*Challenge*
Could you reproduce word for word the lines of the records between the line holding "454x235 pixels. How" and the line holding "(x=83, y=31)", inclusive?
———
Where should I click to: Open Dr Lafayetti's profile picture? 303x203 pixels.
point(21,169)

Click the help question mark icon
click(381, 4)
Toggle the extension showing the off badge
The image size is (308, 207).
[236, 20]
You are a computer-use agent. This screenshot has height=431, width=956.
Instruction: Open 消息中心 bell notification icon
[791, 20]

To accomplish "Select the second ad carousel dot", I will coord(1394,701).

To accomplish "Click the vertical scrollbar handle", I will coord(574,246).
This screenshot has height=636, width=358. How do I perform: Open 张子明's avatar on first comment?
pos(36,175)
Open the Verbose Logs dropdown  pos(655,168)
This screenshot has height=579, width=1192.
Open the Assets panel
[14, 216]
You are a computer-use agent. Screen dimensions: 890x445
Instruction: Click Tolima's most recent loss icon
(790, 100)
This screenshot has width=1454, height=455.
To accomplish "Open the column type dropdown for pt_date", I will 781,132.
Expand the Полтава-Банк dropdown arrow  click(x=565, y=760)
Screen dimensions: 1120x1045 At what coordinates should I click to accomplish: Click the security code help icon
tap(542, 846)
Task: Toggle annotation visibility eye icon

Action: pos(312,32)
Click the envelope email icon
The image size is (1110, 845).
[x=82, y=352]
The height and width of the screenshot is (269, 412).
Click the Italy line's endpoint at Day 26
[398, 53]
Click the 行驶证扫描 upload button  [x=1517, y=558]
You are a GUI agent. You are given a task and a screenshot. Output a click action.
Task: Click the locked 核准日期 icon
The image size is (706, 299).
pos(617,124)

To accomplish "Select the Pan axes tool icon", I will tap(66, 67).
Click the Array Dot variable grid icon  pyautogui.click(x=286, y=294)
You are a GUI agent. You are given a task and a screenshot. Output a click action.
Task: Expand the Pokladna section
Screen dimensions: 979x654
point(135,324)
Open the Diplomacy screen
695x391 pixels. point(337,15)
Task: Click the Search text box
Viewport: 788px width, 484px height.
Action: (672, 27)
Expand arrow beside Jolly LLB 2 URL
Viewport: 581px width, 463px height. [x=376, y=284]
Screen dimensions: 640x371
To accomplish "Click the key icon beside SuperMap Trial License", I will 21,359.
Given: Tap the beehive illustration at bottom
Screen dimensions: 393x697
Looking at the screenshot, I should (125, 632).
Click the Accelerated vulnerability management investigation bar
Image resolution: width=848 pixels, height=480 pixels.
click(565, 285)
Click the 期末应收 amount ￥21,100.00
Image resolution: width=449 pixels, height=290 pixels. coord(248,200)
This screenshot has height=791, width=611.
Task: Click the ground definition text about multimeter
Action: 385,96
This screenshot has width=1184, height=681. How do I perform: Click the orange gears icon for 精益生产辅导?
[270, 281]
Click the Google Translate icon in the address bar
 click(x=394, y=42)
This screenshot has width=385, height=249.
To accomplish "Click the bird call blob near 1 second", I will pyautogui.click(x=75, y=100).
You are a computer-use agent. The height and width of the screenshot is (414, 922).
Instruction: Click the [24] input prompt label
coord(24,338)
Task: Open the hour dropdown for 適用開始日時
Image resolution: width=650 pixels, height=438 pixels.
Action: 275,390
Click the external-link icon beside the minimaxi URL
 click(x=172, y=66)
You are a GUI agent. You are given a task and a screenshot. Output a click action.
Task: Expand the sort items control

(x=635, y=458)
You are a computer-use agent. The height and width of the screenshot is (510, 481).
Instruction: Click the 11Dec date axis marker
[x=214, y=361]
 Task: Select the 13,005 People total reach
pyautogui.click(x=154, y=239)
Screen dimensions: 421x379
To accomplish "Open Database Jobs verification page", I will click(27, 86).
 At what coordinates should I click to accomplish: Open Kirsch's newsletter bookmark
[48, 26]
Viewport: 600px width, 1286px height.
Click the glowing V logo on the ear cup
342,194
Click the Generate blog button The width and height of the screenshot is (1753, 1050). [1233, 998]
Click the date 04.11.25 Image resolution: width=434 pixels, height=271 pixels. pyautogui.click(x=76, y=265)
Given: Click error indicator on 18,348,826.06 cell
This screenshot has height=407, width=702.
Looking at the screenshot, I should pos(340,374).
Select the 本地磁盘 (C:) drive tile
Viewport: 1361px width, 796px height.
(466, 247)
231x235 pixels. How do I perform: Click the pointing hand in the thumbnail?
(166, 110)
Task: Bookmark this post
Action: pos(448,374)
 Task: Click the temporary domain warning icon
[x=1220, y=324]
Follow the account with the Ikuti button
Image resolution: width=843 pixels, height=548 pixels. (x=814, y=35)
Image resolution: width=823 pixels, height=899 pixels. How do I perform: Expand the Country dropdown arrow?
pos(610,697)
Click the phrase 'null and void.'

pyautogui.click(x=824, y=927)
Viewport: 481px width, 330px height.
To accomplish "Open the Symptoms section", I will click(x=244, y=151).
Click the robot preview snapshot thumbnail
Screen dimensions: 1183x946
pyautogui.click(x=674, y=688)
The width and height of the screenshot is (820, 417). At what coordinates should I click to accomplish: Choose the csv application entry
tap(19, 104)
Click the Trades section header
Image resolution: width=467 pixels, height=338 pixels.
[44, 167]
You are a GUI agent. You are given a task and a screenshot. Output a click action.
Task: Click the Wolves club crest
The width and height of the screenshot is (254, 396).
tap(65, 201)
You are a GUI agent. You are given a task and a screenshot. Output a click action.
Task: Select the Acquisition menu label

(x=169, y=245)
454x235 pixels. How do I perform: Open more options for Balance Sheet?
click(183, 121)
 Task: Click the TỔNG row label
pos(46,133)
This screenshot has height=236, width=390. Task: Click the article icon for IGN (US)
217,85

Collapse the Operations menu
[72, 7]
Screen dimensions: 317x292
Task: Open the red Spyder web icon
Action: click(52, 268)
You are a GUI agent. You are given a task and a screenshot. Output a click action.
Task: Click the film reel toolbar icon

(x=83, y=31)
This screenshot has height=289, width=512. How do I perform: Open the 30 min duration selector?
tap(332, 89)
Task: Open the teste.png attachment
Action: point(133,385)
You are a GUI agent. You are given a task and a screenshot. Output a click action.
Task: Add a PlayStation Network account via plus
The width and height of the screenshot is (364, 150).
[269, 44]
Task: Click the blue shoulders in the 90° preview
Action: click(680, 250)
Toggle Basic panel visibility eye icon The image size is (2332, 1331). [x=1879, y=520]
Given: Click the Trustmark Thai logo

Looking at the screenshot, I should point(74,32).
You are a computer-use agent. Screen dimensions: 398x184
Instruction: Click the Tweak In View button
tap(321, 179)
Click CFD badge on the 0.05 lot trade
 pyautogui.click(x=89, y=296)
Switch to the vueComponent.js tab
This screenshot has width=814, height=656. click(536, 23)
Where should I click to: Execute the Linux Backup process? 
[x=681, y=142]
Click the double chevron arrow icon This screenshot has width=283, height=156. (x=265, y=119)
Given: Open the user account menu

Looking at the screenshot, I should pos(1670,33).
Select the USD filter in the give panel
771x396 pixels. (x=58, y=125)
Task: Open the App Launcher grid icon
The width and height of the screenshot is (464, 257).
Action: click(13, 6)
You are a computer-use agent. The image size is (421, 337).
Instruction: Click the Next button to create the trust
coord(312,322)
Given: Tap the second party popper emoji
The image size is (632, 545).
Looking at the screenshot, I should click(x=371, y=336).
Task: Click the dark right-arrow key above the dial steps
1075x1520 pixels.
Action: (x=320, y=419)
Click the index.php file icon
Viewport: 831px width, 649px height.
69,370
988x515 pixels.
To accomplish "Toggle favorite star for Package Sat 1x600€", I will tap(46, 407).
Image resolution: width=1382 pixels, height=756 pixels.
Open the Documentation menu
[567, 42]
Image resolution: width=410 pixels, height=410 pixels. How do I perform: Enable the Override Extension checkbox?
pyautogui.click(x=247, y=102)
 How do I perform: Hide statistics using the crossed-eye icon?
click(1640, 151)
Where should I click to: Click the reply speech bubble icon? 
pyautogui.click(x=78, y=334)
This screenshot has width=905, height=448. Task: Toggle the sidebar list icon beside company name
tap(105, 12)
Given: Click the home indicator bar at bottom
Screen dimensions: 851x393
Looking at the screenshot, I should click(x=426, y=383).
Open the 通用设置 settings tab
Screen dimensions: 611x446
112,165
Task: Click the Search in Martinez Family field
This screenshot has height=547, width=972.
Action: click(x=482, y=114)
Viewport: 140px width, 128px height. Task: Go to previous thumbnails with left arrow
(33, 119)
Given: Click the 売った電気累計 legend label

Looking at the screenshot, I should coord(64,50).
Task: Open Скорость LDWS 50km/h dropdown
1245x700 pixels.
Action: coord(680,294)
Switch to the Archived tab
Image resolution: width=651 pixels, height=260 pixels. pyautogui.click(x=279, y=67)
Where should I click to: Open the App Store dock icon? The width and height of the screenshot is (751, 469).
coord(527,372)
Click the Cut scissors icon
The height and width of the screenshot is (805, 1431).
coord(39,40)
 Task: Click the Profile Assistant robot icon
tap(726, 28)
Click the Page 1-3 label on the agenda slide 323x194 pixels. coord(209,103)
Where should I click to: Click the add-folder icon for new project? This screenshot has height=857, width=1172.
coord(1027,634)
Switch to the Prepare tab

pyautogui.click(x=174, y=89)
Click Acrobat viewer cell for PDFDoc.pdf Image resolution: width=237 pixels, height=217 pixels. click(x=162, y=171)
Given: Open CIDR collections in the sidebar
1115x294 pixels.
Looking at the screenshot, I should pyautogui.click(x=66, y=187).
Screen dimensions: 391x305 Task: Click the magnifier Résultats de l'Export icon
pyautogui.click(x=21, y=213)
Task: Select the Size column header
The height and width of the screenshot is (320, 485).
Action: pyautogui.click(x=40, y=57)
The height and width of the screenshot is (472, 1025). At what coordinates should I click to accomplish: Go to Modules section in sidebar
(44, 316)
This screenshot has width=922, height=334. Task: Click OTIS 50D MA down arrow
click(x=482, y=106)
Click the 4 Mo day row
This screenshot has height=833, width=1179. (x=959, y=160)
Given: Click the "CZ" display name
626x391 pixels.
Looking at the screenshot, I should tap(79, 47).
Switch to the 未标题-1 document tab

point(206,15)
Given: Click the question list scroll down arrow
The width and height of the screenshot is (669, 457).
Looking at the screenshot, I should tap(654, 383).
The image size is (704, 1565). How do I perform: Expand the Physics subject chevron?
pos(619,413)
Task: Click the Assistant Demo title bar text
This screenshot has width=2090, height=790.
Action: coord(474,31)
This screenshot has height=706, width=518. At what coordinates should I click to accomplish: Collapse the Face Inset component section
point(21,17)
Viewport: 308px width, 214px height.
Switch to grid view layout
———
*Output for this task*
454x235 pixels. How do I perform: Open more options for Balance Sheet?
click(183, 121)
 Task: Click the TỔNG row label
pos(46,133)
This screenshot has height=236, width=390. Task: Click the article icon for IGN (US)
217,85

Collapse the Operations menu
[72, 7]
Screen dimensions: 317x292
Task: Open the red Spyder web icon
Action: click(52, 268)
You are a GUI agent. You are given a task and a screenshot. Output a click action.
Task: Click the film reel toolbar icon

(x=83, y=31)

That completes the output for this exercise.